§ What is required:
The response must contain the complete data, printed exactly.

Source records

________

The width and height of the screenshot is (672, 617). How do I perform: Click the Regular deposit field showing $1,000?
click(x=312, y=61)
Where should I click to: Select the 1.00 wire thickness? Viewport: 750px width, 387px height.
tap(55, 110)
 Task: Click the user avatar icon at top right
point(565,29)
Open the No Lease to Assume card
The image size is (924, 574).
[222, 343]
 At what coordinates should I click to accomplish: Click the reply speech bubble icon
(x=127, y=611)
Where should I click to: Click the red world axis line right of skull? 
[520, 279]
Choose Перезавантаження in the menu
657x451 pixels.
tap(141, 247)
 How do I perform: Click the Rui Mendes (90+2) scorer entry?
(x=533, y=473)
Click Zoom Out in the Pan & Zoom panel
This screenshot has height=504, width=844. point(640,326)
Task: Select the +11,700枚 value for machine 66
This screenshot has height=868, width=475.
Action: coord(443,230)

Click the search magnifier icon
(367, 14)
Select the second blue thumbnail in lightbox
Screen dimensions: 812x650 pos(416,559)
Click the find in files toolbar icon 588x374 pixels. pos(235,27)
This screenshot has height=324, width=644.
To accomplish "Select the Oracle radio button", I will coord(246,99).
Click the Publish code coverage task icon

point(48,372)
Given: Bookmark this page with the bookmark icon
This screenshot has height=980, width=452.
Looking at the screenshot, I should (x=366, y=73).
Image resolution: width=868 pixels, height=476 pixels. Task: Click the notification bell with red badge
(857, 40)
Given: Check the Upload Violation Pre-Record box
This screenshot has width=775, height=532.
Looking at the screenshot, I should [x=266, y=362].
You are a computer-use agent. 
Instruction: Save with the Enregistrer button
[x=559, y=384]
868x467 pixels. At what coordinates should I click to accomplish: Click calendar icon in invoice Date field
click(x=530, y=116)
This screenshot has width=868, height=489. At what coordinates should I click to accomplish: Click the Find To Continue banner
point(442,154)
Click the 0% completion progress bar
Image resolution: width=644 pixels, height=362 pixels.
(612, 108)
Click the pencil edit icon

________

§ Answer space:
The width and height of the screenshot is (672, 617). How do I perform: Click the Regular deposit field showing $1,000?
click(x=312, y=61)
Where should I click to: Select the 1.00 wire thickness? Viewport: 750px width, 387px height.
tap(55, 110)
 Task: Click the user avatar icon at top right
point(565,29)
Open the No Lease to Assume card
The image size is (924, 574).
[222, 343]
 At what coordinates should I click to accomplish: Click the reply speech bubble icon
(x=127, y=611)
Where should I click to: Click the red world axis line right of skull? 
[520, 279]
Choose Перезавантаження in the menu
657x451 pixels.
tap(141, 247)
 How do I perform: Click the Rui Mendes (90+2) scorer entry?
(x=533, y=473)
Click Zoom Out in the Pan & Zoom panel
This screenshot has height=504, width=844. point(640,326)
Task: Select the +11,700枚 value for machine 66
This screenshot has height=868, width=475.
Action: coord(443,230)

Click the search magnifier icon
(367, 14)
Select the second blue thumbnail in lightbox
Screen dimensions: 812x650 pos(416,559)
Click the find in files toolbar icon 588x374 pixels. pos(235,27)
This screenshot has height=324, width=644.
To accomplish "Select the Oracle radio button", I will coord(246,99).
Click the Publish code coverage task icon

point(48,372)
Given: Bookmark this page with the bookmark icon
This screenshot has height=980, width=452.
Looking at the screenshot, I should (x=366, y=73).
Image resolution: width=868 pixels, height=476 pixels. Task: Click the notification bell with red badge
(857, 40)
Given: Check the Upload Violation Pre-Record box
This screenshot has width=775, height=532.
Looking at the screenshot, I should [x=266, y=362].
You are a computer-use agent. 
Instruction: Save with the Enregistrer button
[x=559, y=384]
868x467 pixels. At what coordinates should I click to accomplish: Click calendar icon in invoice Date field
click(x=530, y=116)
This screenshot has width=868, height=489. At what coordinates should I click to accomplish: Click the Find To Continue banner
point(442,154)
Click the 0% completion progress bar
Image resolution: width=644 pixels, height=362 pixels.
(612, 108)
Click the pencil edit icon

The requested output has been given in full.